Inspirada nos “espíritos” colecionistas, ou mesmo em preceitos base do “bricabraque português” da viragem de centúrias, de XIX para XX, a sua estruturação primitiva seguiu e tentou aproximar-se da norma expositiva dos “Gabinetes de Curiosidades” ou “Quartos das Maravilhas” europeus, de sécs. XV a XVII. Assim como, de recuperação dos conceitos de “Museu eclético” ou “Caixa de Tesouros”. Um exemplo vivo de museografia histórica, marcado pelo corte sincrónico no tempo, onde domina o gosto do colecionador. Tal como outros museus do mundo e alguns casos nacionais precedentes ou coevos, como sejam: o Museu Cerralbo (Madrid), o Museu Stibbert (Florença), o Museu Sir John Soane (Londres), a Casa-Museu Guerra Junqueiro (Porto), a Casa-Museu Fernando de Castro (Porto), entre outros, que seguiram estes princípios programáticos e apresentaram as suas coleções expostas na aparente “desorganização e caos”.
Desde os primórdios da sua composição, caracteriza-se também pela proximidade do seu traçado exterior aos princípios “conservadores” da arquitetura pública da época de fundação, regrada pela ideologia nacionalista do Estado Novo, assente na trilogia de valores: “Deus, Pátria & Família”.

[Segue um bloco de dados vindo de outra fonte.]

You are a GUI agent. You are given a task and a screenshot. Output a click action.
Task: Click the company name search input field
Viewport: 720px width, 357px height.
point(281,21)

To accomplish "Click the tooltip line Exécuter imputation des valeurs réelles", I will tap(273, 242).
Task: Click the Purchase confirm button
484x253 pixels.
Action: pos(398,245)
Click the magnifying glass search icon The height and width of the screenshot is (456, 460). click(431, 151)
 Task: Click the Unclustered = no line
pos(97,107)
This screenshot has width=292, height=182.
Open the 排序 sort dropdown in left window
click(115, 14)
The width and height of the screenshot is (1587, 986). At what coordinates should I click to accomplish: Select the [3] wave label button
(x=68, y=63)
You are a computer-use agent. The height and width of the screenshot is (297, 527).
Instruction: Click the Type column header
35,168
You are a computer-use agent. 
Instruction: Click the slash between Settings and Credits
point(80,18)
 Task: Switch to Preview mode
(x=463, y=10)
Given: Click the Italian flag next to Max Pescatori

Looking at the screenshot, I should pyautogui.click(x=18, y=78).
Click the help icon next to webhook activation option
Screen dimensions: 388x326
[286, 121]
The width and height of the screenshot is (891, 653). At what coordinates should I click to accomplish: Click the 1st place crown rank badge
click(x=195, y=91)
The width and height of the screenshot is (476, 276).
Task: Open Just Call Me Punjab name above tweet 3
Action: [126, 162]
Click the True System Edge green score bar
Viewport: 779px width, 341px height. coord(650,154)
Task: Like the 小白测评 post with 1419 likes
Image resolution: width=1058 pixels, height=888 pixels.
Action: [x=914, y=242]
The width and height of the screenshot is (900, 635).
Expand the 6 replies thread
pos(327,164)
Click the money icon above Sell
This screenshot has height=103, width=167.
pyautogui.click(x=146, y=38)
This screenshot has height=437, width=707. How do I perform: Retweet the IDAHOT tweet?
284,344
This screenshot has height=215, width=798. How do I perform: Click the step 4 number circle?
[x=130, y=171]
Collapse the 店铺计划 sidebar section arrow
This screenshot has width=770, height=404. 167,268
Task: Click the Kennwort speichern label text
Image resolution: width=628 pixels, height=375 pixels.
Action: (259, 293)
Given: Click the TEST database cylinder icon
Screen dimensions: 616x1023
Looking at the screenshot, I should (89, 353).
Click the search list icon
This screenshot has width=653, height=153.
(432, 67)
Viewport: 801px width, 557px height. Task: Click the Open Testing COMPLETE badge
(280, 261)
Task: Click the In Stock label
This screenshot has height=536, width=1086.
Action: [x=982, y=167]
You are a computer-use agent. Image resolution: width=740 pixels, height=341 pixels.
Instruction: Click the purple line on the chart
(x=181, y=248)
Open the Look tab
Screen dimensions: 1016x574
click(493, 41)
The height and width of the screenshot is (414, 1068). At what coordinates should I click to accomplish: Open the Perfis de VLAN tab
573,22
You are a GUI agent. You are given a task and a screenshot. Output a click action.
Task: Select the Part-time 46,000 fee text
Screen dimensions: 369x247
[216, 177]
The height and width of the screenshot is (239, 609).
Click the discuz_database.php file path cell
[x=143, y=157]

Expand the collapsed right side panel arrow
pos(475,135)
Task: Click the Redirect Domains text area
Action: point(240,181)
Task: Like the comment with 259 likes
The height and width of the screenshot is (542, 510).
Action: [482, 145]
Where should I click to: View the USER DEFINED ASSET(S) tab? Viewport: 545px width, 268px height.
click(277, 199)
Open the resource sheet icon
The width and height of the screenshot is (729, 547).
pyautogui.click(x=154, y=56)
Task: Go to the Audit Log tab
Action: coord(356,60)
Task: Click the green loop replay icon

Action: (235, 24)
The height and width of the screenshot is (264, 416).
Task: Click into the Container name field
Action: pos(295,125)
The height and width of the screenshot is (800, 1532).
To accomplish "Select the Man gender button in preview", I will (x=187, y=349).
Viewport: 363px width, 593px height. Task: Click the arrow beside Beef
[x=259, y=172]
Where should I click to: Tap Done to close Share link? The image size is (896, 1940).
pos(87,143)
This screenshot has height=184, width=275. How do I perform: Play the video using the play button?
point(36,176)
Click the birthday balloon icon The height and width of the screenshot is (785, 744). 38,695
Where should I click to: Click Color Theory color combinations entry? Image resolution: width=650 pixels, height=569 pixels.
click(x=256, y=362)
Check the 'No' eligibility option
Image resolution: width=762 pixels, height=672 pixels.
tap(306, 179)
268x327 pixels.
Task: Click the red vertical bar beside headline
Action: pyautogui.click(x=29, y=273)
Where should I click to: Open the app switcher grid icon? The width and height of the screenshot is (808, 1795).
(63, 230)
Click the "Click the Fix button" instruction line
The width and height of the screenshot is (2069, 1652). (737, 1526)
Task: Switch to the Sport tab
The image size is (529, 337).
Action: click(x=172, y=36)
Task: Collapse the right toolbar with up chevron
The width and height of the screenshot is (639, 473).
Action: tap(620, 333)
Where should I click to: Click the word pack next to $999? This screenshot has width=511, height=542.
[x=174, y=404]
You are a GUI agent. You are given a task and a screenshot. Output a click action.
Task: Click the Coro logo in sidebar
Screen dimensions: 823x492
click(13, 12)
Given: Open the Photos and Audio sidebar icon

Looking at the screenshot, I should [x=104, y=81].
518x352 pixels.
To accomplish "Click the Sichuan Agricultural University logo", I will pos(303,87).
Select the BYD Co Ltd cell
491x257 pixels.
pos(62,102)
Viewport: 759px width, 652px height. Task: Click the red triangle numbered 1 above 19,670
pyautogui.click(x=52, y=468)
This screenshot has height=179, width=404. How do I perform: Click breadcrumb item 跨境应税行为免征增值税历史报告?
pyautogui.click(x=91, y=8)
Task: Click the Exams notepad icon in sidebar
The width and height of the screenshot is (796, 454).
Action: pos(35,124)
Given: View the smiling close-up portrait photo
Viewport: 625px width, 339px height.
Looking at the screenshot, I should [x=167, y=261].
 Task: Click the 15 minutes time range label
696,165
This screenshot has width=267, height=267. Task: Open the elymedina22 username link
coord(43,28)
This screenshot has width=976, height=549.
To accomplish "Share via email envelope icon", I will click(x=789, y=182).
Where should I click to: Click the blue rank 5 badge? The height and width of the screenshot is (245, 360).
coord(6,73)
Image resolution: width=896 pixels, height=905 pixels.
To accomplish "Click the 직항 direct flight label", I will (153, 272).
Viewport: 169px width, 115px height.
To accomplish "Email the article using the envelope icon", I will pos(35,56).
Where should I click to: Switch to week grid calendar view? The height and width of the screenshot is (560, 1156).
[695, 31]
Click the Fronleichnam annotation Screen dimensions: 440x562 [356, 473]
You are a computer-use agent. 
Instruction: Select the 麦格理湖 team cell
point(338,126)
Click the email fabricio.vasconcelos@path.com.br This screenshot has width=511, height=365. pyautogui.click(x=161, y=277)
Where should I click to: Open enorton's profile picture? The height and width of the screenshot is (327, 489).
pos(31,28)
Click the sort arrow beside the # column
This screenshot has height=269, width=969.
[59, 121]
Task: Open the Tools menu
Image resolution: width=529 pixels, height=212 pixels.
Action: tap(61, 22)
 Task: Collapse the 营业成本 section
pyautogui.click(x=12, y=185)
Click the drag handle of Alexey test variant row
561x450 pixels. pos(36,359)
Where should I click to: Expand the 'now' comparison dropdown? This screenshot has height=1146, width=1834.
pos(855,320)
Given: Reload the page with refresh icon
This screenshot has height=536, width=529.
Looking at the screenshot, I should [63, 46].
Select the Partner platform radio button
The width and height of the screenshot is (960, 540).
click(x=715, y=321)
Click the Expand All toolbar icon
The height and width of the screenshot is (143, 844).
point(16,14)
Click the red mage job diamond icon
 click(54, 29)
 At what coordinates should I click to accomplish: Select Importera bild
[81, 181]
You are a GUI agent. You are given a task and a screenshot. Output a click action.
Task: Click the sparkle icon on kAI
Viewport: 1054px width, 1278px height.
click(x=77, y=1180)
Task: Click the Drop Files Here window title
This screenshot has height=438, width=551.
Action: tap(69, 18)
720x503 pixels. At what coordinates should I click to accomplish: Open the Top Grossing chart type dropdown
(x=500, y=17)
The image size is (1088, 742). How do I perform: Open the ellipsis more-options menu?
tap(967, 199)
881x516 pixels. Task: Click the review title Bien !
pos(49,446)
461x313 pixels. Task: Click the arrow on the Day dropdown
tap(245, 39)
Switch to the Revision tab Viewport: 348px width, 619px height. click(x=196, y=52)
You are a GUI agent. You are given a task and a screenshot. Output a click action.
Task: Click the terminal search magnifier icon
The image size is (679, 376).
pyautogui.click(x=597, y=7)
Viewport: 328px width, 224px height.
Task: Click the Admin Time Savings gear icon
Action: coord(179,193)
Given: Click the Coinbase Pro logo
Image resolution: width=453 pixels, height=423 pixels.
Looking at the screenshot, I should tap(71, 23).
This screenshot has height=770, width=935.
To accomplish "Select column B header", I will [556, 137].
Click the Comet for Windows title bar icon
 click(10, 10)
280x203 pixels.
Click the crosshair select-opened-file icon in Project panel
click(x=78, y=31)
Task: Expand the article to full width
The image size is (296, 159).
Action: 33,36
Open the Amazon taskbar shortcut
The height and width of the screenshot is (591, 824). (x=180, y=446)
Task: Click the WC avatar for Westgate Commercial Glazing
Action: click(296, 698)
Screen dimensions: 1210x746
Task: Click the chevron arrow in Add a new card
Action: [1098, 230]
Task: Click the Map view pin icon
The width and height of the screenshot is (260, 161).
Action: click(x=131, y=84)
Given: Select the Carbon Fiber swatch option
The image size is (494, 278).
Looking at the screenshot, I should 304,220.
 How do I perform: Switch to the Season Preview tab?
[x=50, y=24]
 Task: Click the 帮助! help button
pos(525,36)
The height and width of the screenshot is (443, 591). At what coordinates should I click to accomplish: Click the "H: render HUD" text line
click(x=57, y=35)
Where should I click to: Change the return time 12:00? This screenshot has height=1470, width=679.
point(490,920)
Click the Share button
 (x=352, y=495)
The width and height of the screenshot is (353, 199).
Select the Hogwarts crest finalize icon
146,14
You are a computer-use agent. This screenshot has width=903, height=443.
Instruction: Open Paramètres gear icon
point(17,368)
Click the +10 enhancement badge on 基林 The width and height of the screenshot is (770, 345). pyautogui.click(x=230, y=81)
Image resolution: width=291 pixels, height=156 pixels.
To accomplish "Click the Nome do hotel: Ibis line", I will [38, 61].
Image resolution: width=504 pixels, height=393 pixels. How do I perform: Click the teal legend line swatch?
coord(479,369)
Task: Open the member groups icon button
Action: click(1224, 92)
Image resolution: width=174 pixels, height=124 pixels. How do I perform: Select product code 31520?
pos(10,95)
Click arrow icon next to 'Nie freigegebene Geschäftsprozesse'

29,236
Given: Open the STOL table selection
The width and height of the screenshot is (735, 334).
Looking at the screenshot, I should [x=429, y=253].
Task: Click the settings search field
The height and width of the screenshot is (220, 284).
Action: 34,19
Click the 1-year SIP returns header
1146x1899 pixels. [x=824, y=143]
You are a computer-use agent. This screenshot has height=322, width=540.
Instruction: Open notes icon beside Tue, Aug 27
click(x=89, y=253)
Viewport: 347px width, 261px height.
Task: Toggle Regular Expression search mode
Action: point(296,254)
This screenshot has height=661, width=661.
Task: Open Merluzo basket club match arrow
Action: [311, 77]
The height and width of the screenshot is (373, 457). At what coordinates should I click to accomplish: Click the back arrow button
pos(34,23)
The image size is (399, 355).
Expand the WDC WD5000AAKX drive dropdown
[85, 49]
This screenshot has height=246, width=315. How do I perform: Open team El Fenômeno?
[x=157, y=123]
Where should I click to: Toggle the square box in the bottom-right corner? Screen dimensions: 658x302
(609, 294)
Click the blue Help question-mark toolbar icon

Peculiar, amplo e valioso, o Museu de Santa Maria de Lamas é o exemplo de um Museu criado organicamente, seguindo a ordem da aquisição das peças (na sua maioria, em território luso, diretamente em espaços religiosos intervencionados por ação clerical ou da Direção Geral de Edifícios e Monumentos Nacionais (DGEMN), hastas públicas, “residências particulares” ou antiquários, situados no Porto, Póvoa de Varzim, Braga, Viseu ou Vila Nova de Famalicão), e adaptando os seus espaços às mesmas. Criando um perímetro “expositivo e cenográfico” repleto de obras e objetos organizados por proveniências ou afinidades estilísticas. Um acervo plural, dinamizado por uma dicotomia constante de “Cultura erudita e popular” que preserva, arquiva e expõe, entre outras, coleções de: Arte Sacra (sécs. XIII a XX); Artes Decorativas (sécs. XVII a XX); Iconografia do Fundador (ca. décadas de 40, 50, 60 e 70 do séc. XX); Pintura contemporânea (sécs. XIX e XX); Etnografia portuguesa (sécs. XIX e XX); Estatuária contemporânea (francesa: séc. XIX & portuguesa: sécs. XIX e XX); Fragmentos ligados às Ciências Naturais; Escultura em Cortiça e derivados (séc. XX); e Arqueologia industrial (ou seja, Utensílios / Engenhos / Maquinaria / Maquinismos de transformação corticeira, com utilização datável entre o séc. XIX e o início do séc. XX).
Recuperado a partir de 2004 através do “Projeto de Reorganização Museográfica do MSML”, nascido de um protocolo celebrado entre a instituição tutelar do MSML (Casa do Povo de Santa Maria de Lamas) e o Departamento de Arte e Conservação e Restauro da Universidade Católica Portuguesa, o Museu afirma-se como espaço de reflexão, estudo, partilha e interpretação de uma realidade que moldou a história de uma terra; e de um património que acompanhou o gosto e a evolução secular de um país. Assim sendo, este complexo, socialmente ativo, de grande valia cultural e pedagógica, demarca-se pelo contributo que presta à Museologia nacional e, encontra na credenciação e entrada na dinâmica da Rede Portuguesa de Museus (RPM), formalizada a 28 de agosto de 2018, a concretização de um objetivo fulcral para o reconhecimento nacional e garante da continuidade da “missão social e patrimonial” do Museu.